John E. Osborn (born September 4, 1957) is an American lawyer and former diplomat who served in the United States Department of State during the administration of President George H. W. Bush, and later as a member of the United States Advisory Commission on Public Diplomacy.

Family
Osborn is the son of Patricia (née O'Donovan) and Edward R. Osborn. He has Irish, English and German ancestry. His father was a practicing lawyer and local magistrate, his uncle was the former major league baseball broadcaster Gene Osborn, and his maternal grandfather was an airline industry pioneer and Pentagon official who was closely associated with former U.S. Secretary of Defense Louis A. Johnson. He is a direct descendant of Josiah Osborn (b. 1762) who fought in the Revolutionary War with colonial militias in Connecticut and New York. He married the former Deborah Powell of Wilmington, Delaware in 1984; they have two daughters.

Early life and education
Osborn is a fourth generation native of Davenport, Iowa. He attended parochial and public schools there, and graduated from Davenport Central High School in 1975. He matriculated at the College of William & Mary and graduated Phi Beta Kappa from the University of Iowa in 1979, where he majored in economics and history and wrote for The Daily Iowan.  He received a master's degree in international public policy from the Johns Hopkins University Paul H. Nitze School of Advanced International Studies, and earned his J.D. in 1983 from the University of Virginia School of Law, where he was an Articles Editor of the Virginia Journal of International Law.

Career

Government and politics
Osborn was nominated to the Advisory Commission by President George W. Bush in 2007, and confirmed by the United States Senate on March 13, 2008.[1] The Commission is an independent bipartisan panel established by the United States Congress in 1948 to assess the effectiveness of the government's public diplomacy policies and programs; it reports its findings and recommendations to the President and the Congress.[2] Following the 9/11 attacks, there was increased interest in effectively communicating American policies, traditions and values directly to foreign publics, and the role of the Commission in evaluating and improving this work was heightened. During his tenure, the Commission gained attention for a report that was critical of the U.S. Foreign Service's human resources policies and practices in the hiring, training and career development of public affairs and public diplomacy officers.[3]  From 1989 to 1992, he served with the U.S. State Department under Secretary James A. Baker III, where he worked with an inter-agency group to reconcile executive privilege concerns in response to Congressional oversight of policies leading to the first Gulf War.[4] After law school, he clerked for Judge Albert Vickers Bryan of the United States Court of Appeals for the Fourth Circuit.

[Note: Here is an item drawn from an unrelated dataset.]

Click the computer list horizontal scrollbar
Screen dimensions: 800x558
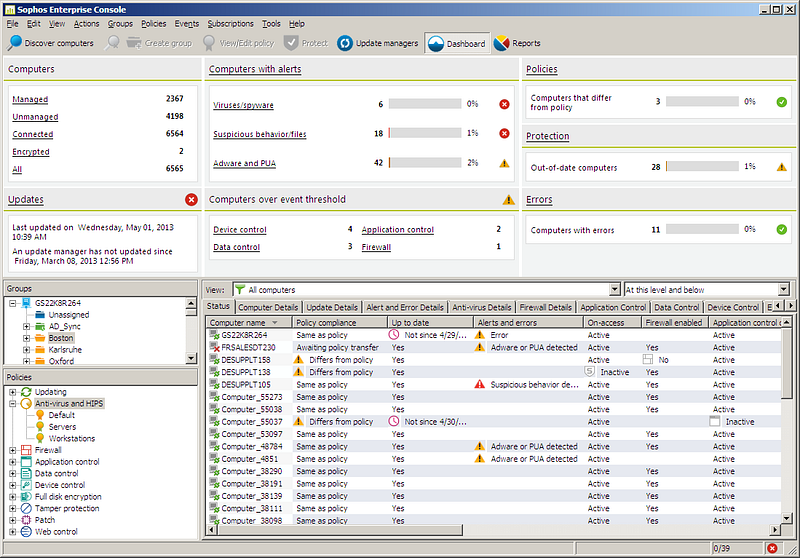coord(492,530)
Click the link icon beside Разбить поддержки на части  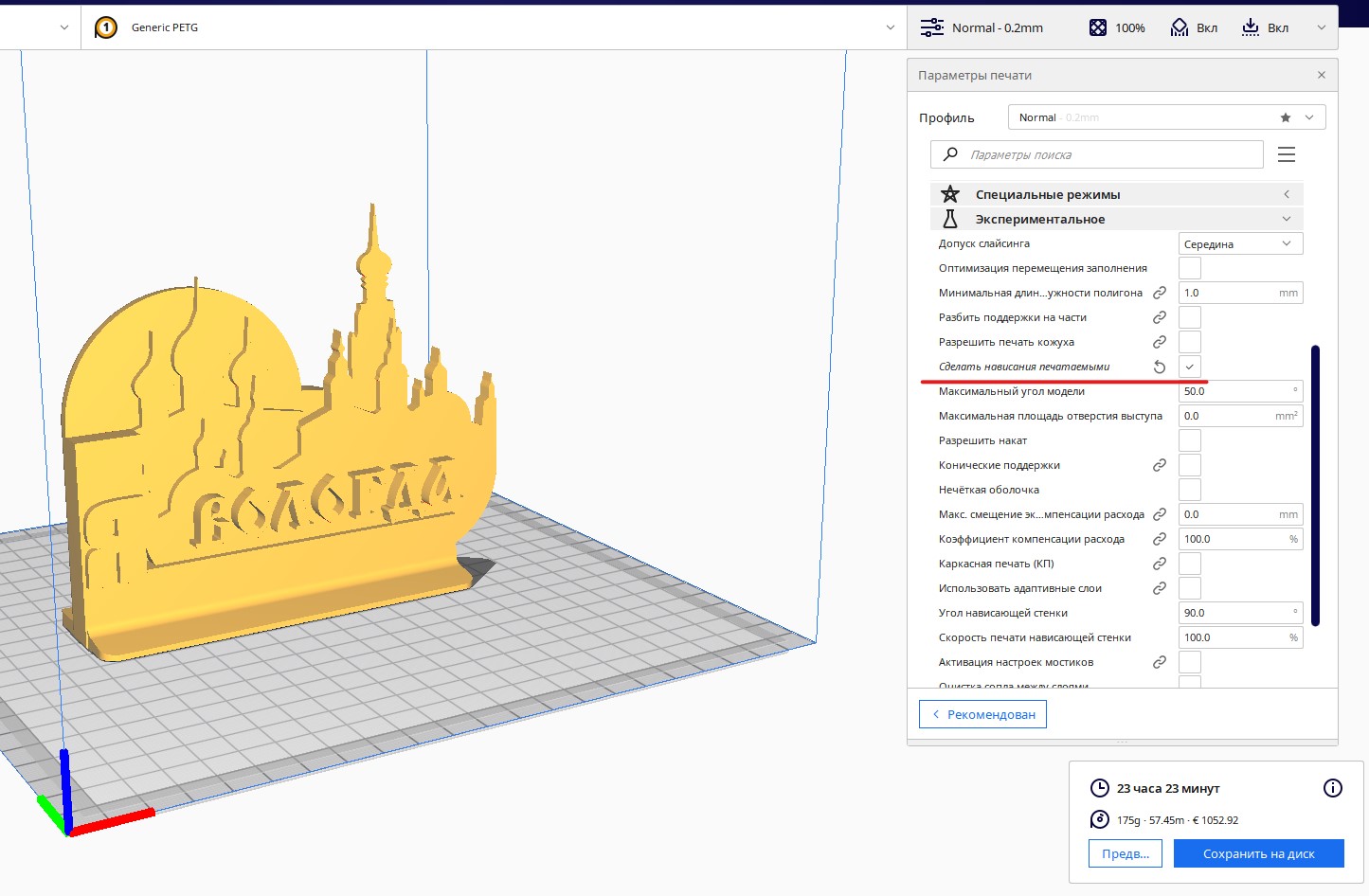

Business and corporate law
Osborn is a senior advisor with the international law firm Hogan Lovells. Prior to this, he was corporate counsel for several companies in the life sciences and healthcare sectors, including a Merck & Co. joint venture company. Among other things, he worked on the 2010 acquisition by McKesson Corporation of the cancer services company US Oncology. On behalf of Cephalon, he brought and settled complex intellectual property litigation against several generic drug companies that ensured continuing protection for the company's franchise product Provigil (modafinil) that was later challenged by the Federal Trade Commission as a controversial "pay for delay"scheme[5]. He also has been active in policy advocacy, and led an effort to enact passage of the Controlled Substances Export Reform Act of 2005.[6] Early in his career, he practiced law in Boston with Hale and Dorr (now Wilmer Cutler Pickering Hale and Dorr) where he was a member of a U.S. Supreme Court appellate team in a landmark case that struck down the "sale of business" securities law doctrine.[7]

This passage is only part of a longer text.